### Provided information ###
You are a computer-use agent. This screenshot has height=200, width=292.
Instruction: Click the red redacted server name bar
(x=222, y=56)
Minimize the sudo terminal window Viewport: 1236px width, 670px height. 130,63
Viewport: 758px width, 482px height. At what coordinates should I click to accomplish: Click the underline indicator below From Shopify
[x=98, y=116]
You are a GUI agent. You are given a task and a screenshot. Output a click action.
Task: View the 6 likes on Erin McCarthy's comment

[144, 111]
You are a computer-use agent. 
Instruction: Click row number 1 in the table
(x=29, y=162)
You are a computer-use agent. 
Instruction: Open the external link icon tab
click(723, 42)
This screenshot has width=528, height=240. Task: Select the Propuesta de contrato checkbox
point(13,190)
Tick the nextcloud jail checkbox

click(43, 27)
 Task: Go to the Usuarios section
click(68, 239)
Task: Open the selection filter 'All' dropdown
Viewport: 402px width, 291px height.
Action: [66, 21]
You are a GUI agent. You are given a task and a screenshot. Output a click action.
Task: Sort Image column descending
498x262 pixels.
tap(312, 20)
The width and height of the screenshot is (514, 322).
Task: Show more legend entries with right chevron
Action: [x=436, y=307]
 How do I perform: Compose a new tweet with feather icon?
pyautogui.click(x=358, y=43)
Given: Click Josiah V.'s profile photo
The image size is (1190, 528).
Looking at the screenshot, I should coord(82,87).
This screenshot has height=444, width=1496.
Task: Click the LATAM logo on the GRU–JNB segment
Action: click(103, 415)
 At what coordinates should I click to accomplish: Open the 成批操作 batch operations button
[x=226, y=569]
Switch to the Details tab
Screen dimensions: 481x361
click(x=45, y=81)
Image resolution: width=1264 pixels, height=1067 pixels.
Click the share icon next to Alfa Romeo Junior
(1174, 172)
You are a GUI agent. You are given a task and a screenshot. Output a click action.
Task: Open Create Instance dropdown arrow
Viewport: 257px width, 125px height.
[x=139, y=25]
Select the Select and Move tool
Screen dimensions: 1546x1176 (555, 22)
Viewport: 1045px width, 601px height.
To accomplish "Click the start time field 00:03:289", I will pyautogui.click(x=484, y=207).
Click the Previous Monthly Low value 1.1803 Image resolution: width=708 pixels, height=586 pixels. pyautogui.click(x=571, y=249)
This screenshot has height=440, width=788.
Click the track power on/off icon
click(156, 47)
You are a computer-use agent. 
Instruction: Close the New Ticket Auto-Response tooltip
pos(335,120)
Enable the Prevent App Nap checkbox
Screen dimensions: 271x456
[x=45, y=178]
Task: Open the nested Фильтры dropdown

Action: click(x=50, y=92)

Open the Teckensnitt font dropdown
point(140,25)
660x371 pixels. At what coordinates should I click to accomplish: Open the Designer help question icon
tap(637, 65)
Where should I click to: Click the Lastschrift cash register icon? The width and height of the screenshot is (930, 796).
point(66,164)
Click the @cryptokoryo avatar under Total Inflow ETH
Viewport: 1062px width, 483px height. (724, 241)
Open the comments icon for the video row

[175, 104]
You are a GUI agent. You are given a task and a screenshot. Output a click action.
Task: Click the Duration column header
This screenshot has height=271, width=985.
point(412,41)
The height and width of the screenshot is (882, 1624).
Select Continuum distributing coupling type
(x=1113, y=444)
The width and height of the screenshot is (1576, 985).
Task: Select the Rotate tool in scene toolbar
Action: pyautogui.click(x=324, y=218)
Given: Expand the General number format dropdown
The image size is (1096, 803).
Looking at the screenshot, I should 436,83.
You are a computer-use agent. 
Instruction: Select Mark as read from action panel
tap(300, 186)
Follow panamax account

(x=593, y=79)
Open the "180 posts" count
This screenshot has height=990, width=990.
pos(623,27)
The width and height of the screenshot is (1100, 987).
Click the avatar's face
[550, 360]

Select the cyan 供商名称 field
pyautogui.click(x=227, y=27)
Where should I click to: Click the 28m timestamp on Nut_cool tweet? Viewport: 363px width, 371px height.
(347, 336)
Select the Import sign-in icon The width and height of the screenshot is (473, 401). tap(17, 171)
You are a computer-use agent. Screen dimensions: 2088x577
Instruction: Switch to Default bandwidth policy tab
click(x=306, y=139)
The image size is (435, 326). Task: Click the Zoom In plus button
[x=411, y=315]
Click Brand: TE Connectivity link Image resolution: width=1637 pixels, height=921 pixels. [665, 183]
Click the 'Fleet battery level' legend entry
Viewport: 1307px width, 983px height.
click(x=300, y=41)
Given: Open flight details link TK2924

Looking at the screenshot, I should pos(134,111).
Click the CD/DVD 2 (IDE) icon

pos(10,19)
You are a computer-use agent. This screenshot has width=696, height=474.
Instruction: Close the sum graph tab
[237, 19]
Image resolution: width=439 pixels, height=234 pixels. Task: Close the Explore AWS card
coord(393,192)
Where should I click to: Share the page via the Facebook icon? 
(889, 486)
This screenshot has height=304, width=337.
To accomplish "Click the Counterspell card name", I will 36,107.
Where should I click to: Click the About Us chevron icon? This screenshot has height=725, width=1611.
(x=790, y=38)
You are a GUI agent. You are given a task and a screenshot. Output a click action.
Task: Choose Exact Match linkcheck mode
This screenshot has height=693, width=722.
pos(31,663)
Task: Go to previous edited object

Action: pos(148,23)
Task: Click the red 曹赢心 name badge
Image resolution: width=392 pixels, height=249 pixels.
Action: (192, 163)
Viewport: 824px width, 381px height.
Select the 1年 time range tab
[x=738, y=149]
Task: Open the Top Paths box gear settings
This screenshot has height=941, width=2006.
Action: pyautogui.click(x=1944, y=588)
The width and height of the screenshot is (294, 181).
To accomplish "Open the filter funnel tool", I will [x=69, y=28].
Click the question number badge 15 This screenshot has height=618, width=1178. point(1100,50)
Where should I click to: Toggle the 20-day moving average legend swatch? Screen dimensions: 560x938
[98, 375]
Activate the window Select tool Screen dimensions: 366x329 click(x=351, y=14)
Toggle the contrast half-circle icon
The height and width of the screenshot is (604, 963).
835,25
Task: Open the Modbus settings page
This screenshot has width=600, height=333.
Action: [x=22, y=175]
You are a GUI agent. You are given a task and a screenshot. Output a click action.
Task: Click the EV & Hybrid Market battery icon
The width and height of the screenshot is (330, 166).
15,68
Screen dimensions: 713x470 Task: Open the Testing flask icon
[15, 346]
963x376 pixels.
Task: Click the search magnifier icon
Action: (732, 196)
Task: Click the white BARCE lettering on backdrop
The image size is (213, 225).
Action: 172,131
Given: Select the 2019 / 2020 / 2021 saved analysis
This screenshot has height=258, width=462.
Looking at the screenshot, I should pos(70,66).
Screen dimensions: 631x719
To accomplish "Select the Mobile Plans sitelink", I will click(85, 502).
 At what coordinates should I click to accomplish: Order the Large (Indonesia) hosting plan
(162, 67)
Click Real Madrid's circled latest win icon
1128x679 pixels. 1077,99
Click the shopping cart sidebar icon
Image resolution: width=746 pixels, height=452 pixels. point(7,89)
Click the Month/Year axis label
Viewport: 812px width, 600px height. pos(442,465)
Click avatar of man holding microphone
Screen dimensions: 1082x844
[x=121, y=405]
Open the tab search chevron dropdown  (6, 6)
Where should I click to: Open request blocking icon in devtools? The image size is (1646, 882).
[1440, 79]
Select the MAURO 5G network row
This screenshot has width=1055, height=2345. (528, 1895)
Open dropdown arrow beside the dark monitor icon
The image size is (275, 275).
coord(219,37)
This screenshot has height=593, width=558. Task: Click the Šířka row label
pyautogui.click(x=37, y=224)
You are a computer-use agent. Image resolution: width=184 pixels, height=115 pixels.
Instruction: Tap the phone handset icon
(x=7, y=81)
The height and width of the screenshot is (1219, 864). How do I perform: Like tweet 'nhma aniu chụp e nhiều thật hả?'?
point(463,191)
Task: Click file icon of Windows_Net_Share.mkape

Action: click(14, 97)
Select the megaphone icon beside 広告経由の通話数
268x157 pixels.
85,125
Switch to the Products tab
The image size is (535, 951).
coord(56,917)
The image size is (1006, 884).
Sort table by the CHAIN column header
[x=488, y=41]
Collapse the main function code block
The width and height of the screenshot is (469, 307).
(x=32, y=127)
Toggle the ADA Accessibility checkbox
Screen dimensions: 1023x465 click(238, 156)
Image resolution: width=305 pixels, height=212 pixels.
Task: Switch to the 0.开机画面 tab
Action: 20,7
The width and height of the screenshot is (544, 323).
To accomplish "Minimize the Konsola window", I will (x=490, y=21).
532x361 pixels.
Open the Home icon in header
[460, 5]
###
Given task: Gather each line of the data listing above that contains the string "legend". Letter case must match.

Output of the exercise:
Task: Show more legend entries with right chevron
Click the 'Fleet battery level' legend entry
Where should I click to: Toggle the 20-day moving average legend swatch? Screen dimensions: 560x938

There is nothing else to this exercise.